# Changelog
All notable changes to this project will be documented in this file.
This project follows Keep a Changelog and Semantic Versioning.
## Unreleased
## 0.1.3 - 2026-01-06
### Added
- **OCR Support (Phase 1)**: New tools for text extraction from scanned/image-based PDFs.
- `detect_pdf_type`: Classify PDFs as "searchable", "image_based", or "hybrid" with detailed metrics.
- `extract_text_native`: Fast native text layer extraction (no OCR).
- `extract_text_ocr`: Text extraction with OCR fallback; supports auto/native/tesseract/force_ocr engines.
- `get_pdf_text_blocks`: Extract text blocks with bounding box positions for layout analysis.
- Optional `[ocr]` dependency group: `pytesseract` and `pillow` for Tesseract integration.
- Comprehensive OCR test suite (`tests/test_ocr.py`) covering 9 PDF fixtures with 33+ test methods.
- New PDF test fixtures for OCR testing: scanned documents, image-based PDFs, hybrid documents.
### Changed
- Updated project description to reflect OCR capabilities.

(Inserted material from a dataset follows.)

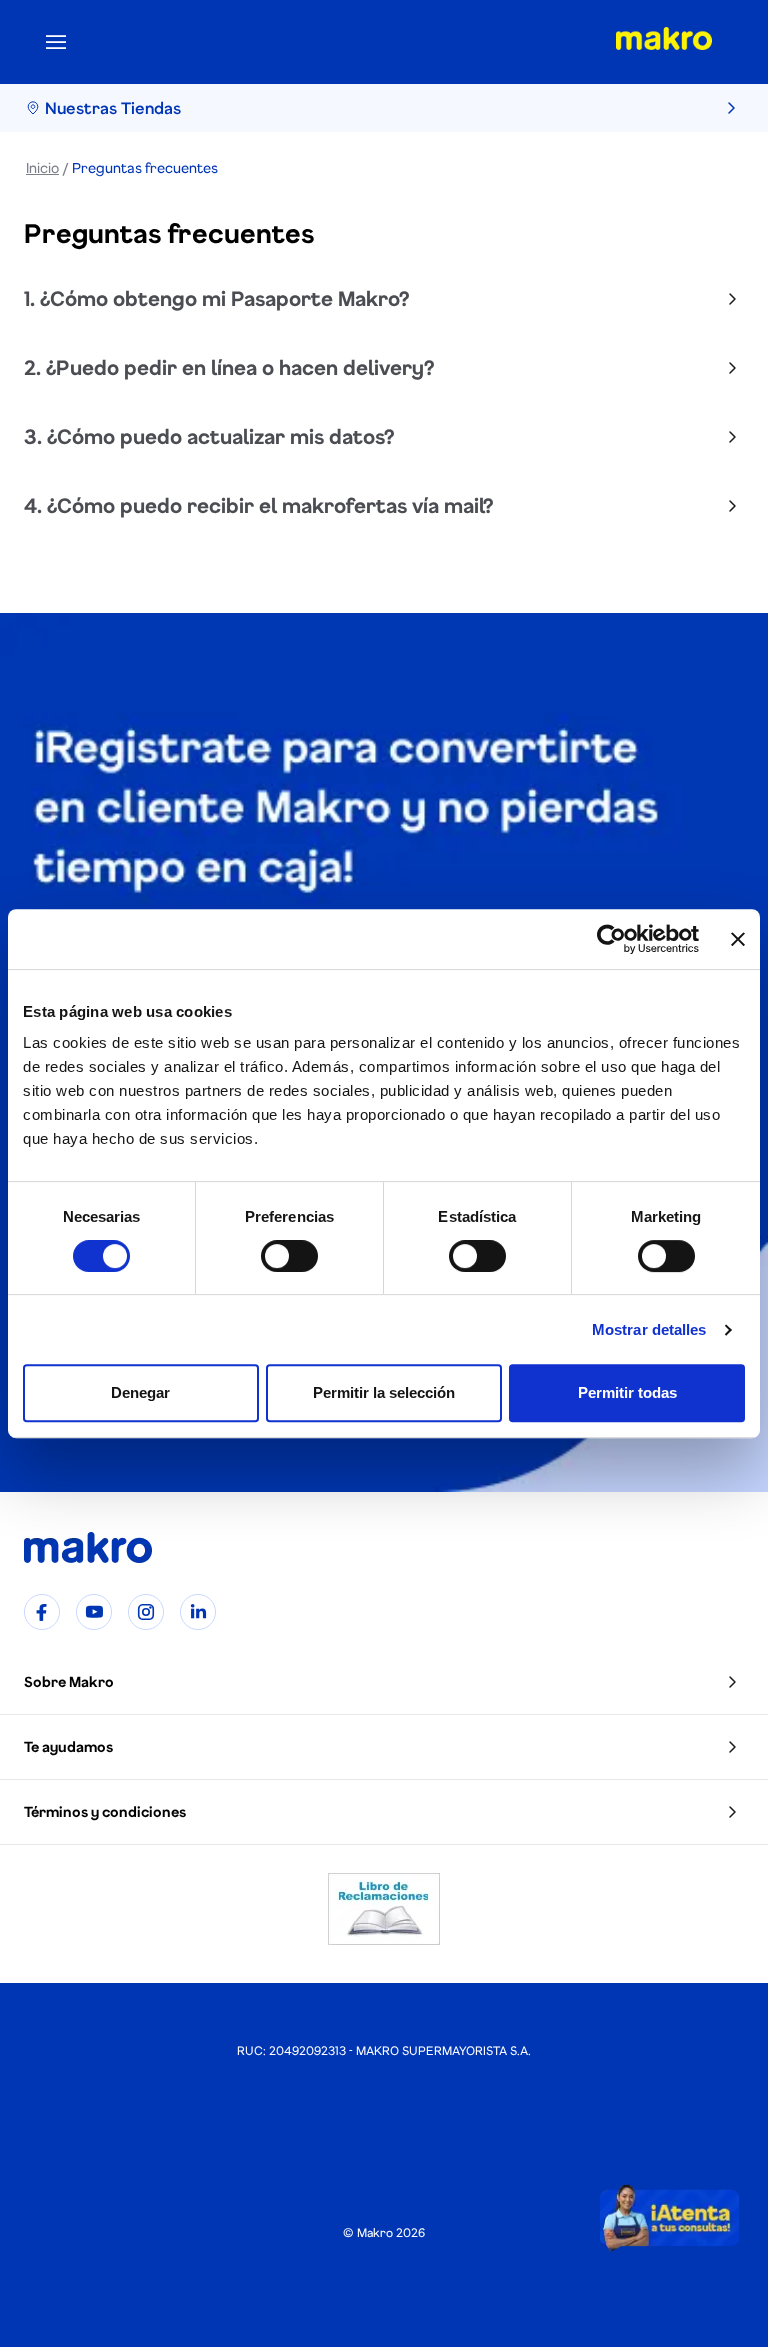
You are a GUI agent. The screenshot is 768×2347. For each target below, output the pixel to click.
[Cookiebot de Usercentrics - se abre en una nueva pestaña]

- README now includes OCR setup instructions and tool documentation.
## 0.1.2 - 2025-12-17
### Fixed
- `fill_pdf_form`: if `fillpdf/pdfrw` cannot parse PDFs with compressed object streams (common in some Adobe InDesign exports), we fall back to the `pypdf` fill path so the operation succeeds.
- `flatten_pdf`: same robustness as above; falls back to `pypdf` when `fillpdf/pdfrw` cannot parse the input.
- `flatten_pdf` internal behavior: handle PDFs where `/AcroForm` is an indirect object and ensure `/Annots` updates use proper PDF object keys.
### Added
- Real-world regression coverage using `tests/1006.pdf` (InDesign-style form PDF) that runs every MCP tool end-to-end with two scenarios.
## 0.1.1 - 2025-12-16
### Added
- `clear_pdf_form_fields`: clear (delete) values for selected form fields while keeping fields fillable.
- `encrypt_pdf`: password-protect PDFs (intended after `add_signature_image` to protect a signed PDF).
- Cursor post-push smoke test: `scripts/cursor_smoke.py` and `docs/CURSOR_SMOKE_TEST.md`.
### Changed
- Form filling is more robust on non-standard AcroForms; values are persisted in `/V` and `encrypt_pdf` normalizes trailer IDs for compatibility.
- Memory/rules hygiene: repo includes `.cursor/rules/template.rules` and documented SOP to keep academic/personal content untracked.
## 0.1.0
### Added
- MCP server over stdio with PDF tools for form fields, form fill, flatten, merge, extract, rotate.
- Annotation and page editing tools.
- Managed text insert, edit, remove via FreeText annotations.
- Metadata get and set tools.
- GitHub Actions workflows: CI, CodeQL, dependency review, optional AI review.